__Records for this exercise__.
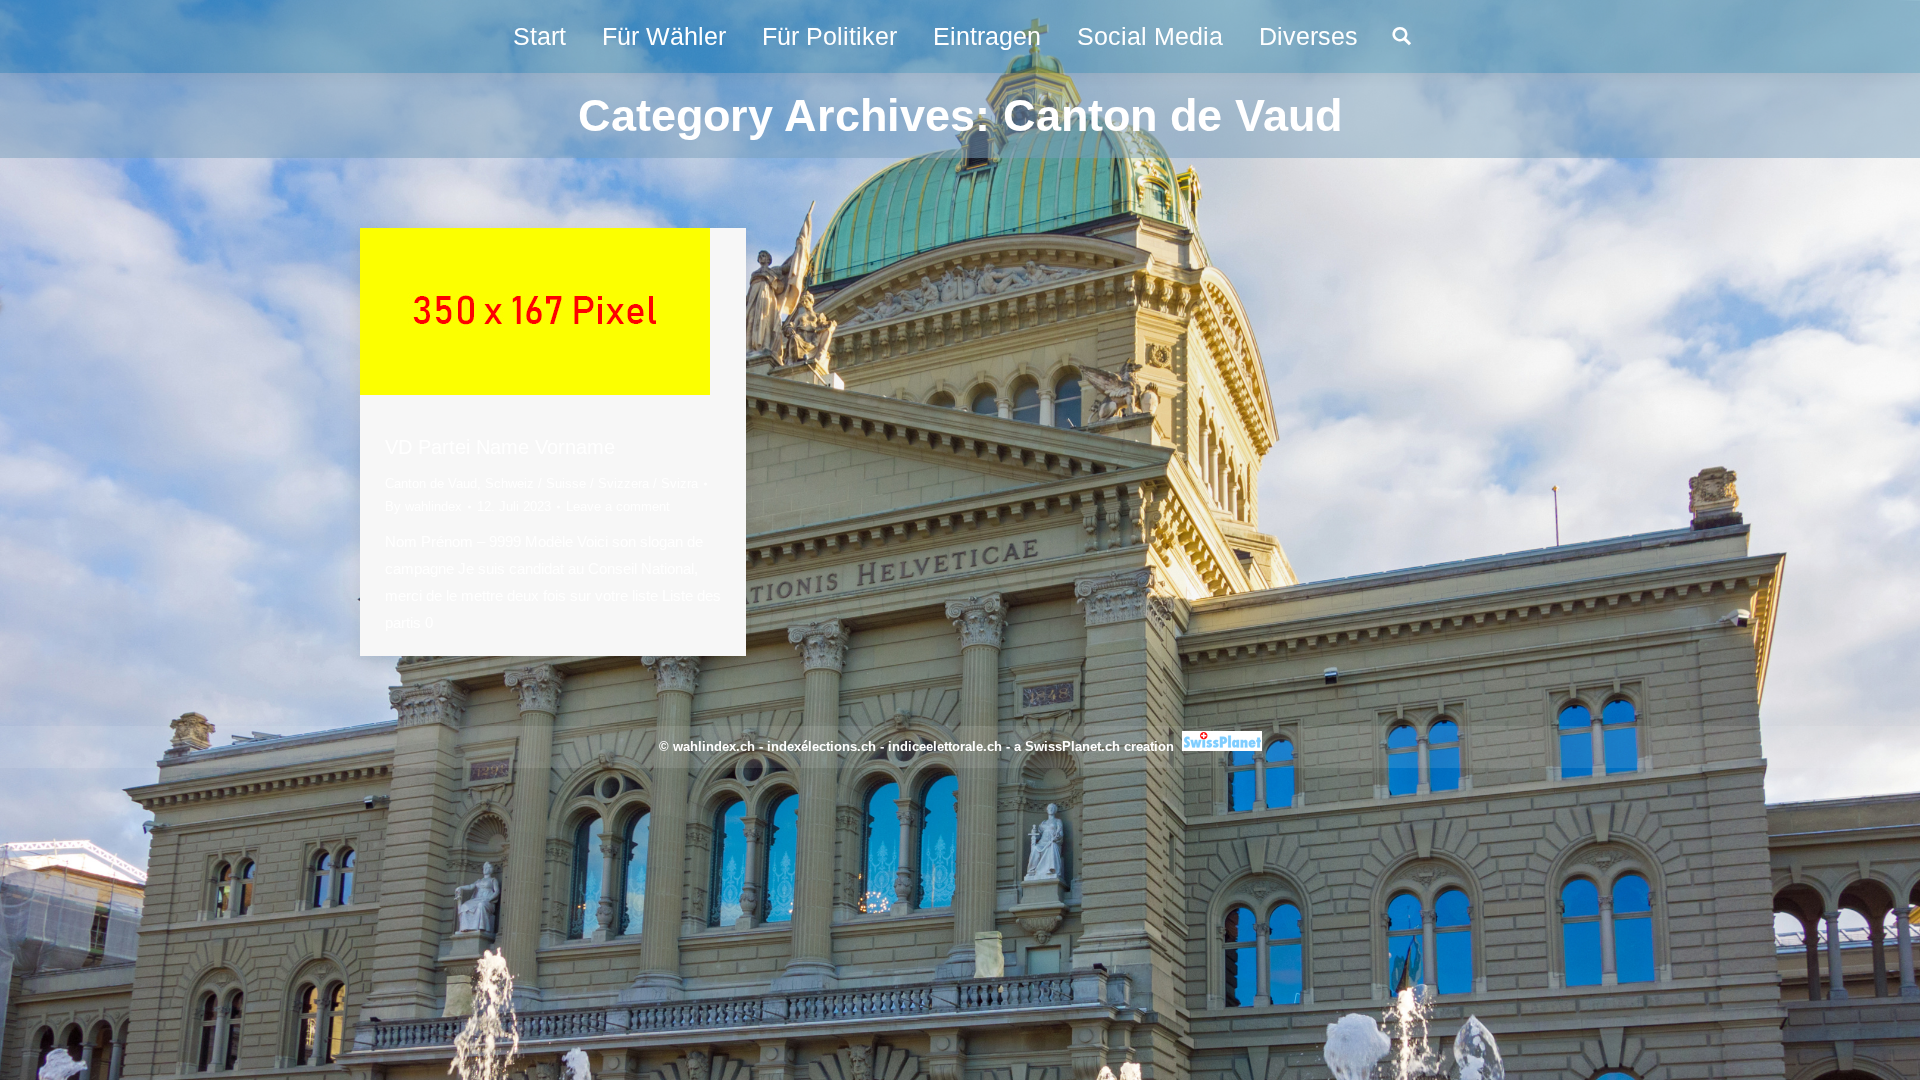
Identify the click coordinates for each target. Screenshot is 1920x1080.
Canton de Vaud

...

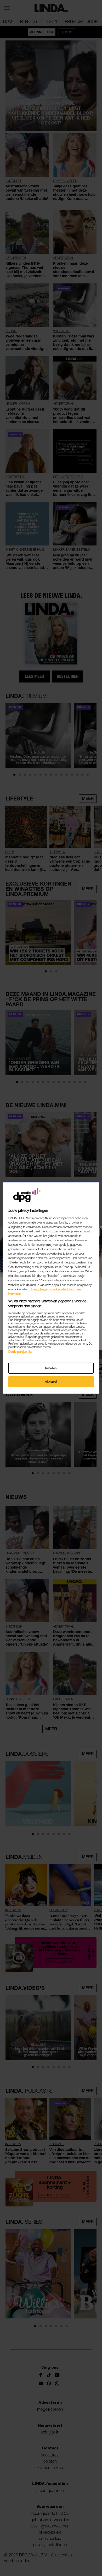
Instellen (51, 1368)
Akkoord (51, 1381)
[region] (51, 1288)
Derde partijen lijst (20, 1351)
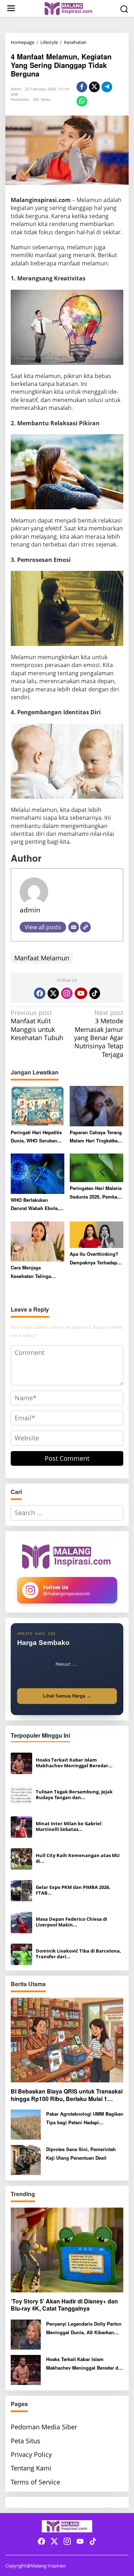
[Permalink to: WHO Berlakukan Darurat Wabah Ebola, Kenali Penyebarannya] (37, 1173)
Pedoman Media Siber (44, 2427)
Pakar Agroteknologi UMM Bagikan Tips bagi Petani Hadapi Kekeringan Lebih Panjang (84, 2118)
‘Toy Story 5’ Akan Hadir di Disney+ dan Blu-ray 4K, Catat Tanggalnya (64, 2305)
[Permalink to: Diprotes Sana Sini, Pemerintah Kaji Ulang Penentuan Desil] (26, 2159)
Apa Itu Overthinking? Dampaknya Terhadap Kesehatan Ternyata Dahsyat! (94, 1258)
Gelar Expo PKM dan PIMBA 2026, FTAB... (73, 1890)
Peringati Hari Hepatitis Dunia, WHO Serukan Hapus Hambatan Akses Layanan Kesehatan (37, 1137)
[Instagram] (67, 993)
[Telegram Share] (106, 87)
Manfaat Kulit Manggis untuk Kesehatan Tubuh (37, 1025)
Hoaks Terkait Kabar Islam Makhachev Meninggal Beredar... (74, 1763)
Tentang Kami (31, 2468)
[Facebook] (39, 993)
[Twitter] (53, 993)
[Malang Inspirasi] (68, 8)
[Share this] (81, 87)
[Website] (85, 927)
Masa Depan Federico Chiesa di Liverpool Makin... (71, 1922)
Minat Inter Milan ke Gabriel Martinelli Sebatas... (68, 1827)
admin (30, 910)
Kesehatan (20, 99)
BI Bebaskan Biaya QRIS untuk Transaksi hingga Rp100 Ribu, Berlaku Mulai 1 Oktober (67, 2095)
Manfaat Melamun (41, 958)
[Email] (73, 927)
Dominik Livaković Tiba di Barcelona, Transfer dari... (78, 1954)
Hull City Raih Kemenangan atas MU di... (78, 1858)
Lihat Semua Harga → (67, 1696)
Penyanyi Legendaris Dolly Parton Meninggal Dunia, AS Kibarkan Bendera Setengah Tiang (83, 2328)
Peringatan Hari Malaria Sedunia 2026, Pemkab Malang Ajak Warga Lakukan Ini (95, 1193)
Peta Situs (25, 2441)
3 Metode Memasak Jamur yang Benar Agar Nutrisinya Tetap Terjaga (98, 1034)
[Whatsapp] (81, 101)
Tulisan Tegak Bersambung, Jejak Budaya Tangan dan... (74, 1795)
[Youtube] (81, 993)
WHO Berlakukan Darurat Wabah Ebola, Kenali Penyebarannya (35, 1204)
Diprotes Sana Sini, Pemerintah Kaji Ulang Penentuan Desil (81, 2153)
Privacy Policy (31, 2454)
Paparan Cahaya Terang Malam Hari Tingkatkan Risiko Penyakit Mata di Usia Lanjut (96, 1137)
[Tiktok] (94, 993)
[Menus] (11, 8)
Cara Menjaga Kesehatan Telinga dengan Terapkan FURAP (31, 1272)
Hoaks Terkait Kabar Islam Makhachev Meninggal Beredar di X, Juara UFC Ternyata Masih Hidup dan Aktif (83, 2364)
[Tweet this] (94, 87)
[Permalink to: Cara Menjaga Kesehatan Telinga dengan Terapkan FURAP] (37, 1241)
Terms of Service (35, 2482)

__Your assignment__.
Scan the material above for lines holding the string "Ternyata" and copy those lines.

__Result__.
Apa Itu Overthinking? Dampaknya Terhadap Kesehatan Ternyata Dahsyat! (94, 1258)
Hoaks Terkait Kabar Islam Makhachev Meninggal Beredar di X, Juara UFC Ternyata Masih Hidup dan Aktif (83, 2364)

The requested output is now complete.